■ **To do**:
Reproduce every one of the following rows verbatim, in their original order.

======

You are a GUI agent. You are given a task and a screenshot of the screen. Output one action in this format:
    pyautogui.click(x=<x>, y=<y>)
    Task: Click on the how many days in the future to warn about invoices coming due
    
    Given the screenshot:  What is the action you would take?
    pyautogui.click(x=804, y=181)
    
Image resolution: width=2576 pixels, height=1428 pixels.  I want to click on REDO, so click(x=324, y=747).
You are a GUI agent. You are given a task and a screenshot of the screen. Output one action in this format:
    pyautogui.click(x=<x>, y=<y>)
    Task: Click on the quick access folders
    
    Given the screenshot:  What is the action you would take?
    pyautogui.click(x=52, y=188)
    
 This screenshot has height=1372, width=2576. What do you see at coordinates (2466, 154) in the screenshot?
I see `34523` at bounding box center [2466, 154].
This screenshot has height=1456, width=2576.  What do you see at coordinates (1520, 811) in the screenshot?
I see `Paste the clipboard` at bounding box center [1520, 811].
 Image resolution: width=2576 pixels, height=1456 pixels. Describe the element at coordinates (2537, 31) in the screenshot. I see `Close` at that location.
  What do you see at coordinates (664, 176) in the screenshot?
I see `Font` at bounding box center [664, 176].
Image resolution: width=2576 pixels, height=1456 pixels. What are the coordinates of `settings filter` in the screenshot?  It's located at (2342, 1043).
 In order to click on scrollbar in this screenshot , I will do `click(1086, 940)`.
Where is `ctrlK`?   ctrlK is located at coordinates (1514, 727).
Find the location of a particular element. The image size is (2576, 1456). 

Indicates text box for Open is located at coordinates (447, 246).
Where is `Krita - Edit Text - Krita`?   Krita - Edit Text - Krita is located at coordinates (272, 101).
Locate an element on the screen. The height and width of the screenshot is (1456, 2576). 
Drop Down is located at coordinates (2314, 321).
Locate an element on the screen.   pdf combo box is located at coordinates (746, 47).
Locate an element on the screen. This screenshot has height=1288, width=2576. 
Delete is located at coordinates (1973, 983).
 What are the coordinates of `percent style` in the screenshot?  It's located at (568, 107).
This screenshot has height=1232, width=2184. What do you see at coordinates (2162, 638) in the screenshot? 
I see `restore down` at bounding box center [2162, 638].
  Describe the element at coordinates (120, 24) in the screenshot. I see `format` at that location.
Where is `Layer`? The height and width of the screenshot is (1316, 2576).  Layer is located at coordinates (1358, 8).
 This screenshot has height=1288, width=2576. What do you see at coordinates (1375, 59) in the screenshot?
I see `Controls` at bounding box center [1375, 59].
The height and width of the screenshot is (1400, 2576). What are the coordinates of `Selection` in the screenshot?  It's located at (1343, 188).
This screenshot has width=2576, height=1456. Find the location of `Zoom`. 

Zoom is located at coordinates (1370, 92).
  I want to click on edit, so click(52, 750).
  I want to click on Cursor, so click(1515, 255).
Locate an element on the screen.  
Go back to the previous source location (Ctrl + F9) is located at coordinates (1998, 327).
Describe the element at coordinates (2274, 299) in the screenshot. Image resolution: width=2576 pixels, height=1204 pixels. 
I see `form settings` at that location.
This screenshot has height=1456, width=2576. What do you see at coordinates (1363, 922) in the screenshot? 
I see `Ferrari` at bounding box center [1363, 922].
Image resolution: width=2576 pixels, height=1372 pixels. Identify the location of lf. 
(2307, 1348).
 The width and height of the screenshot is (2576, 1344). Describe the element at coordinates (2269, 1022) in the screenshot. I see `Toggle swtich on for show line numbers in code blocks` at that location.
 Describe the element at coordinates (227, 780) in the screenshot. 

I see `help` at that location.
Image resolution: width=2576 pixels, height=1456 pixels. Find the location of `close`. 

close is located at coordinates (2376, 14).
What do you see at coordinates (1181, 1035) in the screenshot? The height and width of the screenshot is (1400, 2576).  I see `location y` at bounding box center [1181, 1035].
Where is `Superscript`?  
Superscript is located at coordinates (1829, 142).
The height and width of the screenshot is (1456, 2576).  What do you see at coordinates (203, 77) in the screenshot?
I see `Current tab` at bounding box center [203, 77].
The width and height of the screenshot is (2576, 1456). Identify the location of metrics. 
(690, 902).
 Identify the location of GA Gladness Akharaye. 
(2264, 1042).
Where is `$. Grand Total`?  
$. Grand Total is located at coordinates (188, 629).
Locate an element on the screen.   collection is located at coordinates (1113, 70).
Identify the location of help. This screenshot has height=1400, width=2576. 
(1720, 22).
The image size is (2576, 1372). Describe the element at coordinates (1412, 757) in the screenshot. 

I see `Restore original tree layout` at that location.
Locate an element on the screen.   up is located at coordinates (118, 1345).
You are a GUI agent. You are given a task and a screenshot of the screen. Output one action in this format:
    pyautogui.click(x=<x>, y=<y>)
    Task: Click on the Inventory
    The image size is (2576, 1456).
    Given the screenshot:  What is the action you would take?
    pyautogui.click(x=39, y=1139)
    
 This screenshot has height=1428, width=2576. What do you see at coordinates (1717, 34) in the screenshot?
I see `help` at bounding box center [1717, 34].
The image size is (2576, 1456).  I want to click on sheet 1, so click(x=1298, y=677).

======

■ **Response to this task**:
You are a GUI agent. You are given a task and a screenshot of the screen. Output one action in this format:
    pyautogui.click(x=<x>, y=<y>)
    Task: Click on the how many days in the future to warn about invoices coming due
    
    Given the screenshot:  What is the action you would take?
    pyautogui.click(x=804, y=181)
    
Image resolution: width=2576 pixels, height=1428 pixels.  I want to click on REDO, so click(x=324, y=747).
You are a GUI agent. You are given a task and a screenshot of the screen. Output one action in this format:
    pyautogui.click(x=<x>, y=<y>)
    Task: Click on the quick access folders
    
    Given the screenshot:  What is the action you would take?
    pyautogui.click(x=52, y=188)
    
 This screenshot has height=1372, width=2576. What do you see at coordinates (2466, 154) in the screenshot?
I see `34523` at bounding box center [2466, 154].
This screenshot has height=1456, width=2576.  What do you see at coordinates (1520, 811) in the screenshot?
I see `Paste the clipboard` at bounding box center [1520, 811].
 Image resolution: width=2576 pixels, height=1456 pixels. Describe the element at coordinates (2537, 31) in the screenshot. I see `Close` at that location.
  What do you see at coordinates (664, 176) in the screenshot?
I see `Font` at bounding box center [664, 176].
Image resolution: width=2576 pixels, height=1456 pixels. What are the coordinates of `settings filter` in the screenshot?  It's located at (2342, 1043).
 In order to click on scrollbar in this screenshot , I will do `click(1086, 940)`.
Where is `ctrlK`?   ctrlK is located at coordinates (1514, 727).
Find the location of a particular element. The image size is (2576, 1456). 

Indicates text box for Open is located at coordinates (447, 246).
Where is `Krita - Edit Text - Krita`?   Krita - Edit Text - Krita is located at coordinates (272, 101).
Locate an element on the screen. The height and width of the screenshot is (1456, 2576). 
Drop Down is located at coordinates (2314, 321).
Locate an element on the screen.   pdf combo box is located at coordinates (746, 47).
Locate an element on the screen. This screenshot has height=1288, width=2576. 
Delete is located at coordinates (1973, 983).
 What are the coordinates of `percent style` in the screenshot?  It's located at (568, 107).
This screenshot has height=1232, width=2184. What do you see at coordinates (2162, 638) in the screenshot? 
I see `restore down` at bounding box center [2162, 638].
  Describe the element at coordinates (120, 24) in the screenshot. I see `format` at that location.
Where is `Layer`? The height and width of the screenshot is (1316, 2576).  Layer is located at coordinates (1358, 8).
 This screenshot has height=1288, width=2576. What do you see at coordinates (1375, 59) in the screenshot?
I see `Controls` at bounding box center [1375, 59].
The height and width of the screenshot is (1400, 2576). What are the coordinates of `Selection` in the screenshot?  It's located at (1343, 188).
This screenshot has width=2576, height=1456. Find the location of `Zoom`. 

Zoom is located at coordinates (1370, 92).
  I want to click on edit, so click(52, 750).
  I want to click on Cursor, so click(1515, 255).
Locate an element on the screen.  
Go back to the previous source location (Ctrl + F9) is located at coordinates (1998, 327).
Describe the element at coordinates (2274, 299) in the screenshot. Image resolution: width=2576 pixels, height=1204 pixels. 
I see `form settings` at that location.
This screenshot has height=1456, width=2576. What do you see at coordinates (1363, 922) in the screenshot? 
I see `Ferrari` at bounding box center [1363, 922].
Image resolution: width=2576 pixels, height=1372 pixels. Identify the location of lf. 
(2307, 1348).
 The width and height of the screenshot is (2576, 1344). Describe the element at coordinates (2269, 1022) in the screenshot. I see `Toggle swtich on for show line numbers in code blocks` at that location.
 Describe the element at coordinates (227, 780) in the screenshot. 

I see `help` at that location.
Image resolution: width=2576 pixels, height=1456 pixels. Find the location of `close`. 

close is located at coordinates (2376, 14).
What do you see at coordinates (1181, 1035) in the screenshot? The height and width of the screenshot is (1400, 2576).  I see `location y` at bounding box center [1181, 1035].
Where is `Superscript`?  
Superscript is located at coordinates (1829, 142).
The height and width of the screenshot is (1456, 2576).  What do you see at coordinates (203, 77) in the screenshot?
I see `Current tab` at bounding box center [203, 77].
The width and height of the screenshot is (2576, 1456). Identify the location of metrics. 
(690, 902).
 Identify the location of GA Gladness Akharaye. 
(2264, 1042).
Where is `$. Grand Total`?  
$. Grand Total is located at coordinates (188, 629).
Locate an element on the screen.   collection is located at coordinates (1113, 70).
Identify the location of help. This screenshot has height=1400, width=2576. 
(1720, 22).
The image size is (2576, 1372). Describe the element at coordinates (1412, 757) in the screenshot. 

I see `Restore original tree layout` at that location.
Locate an element on the screen.   up is located at coordinates (118, 1345).
You are a GUI agent. You are given a task and a screenshot of the screen. Output one action in this format:
    pyautogui.click(x=<x>, y=<y>)
    Task: Click on the Inventory
    The image size is (2576, 1456).
    Given the screenshot:  What is the action you would take?
    pyautogui.click(x=39, y=1139)
    
 This screenshot has height=1428, width=2576. What do you see at coordinates (1717, 34) in the screenshot?
I see `help` at bounding box center [1717, 34].
The image size is (2576, 1456).  I want to click on sheet 1, so click(x=1298, y=677).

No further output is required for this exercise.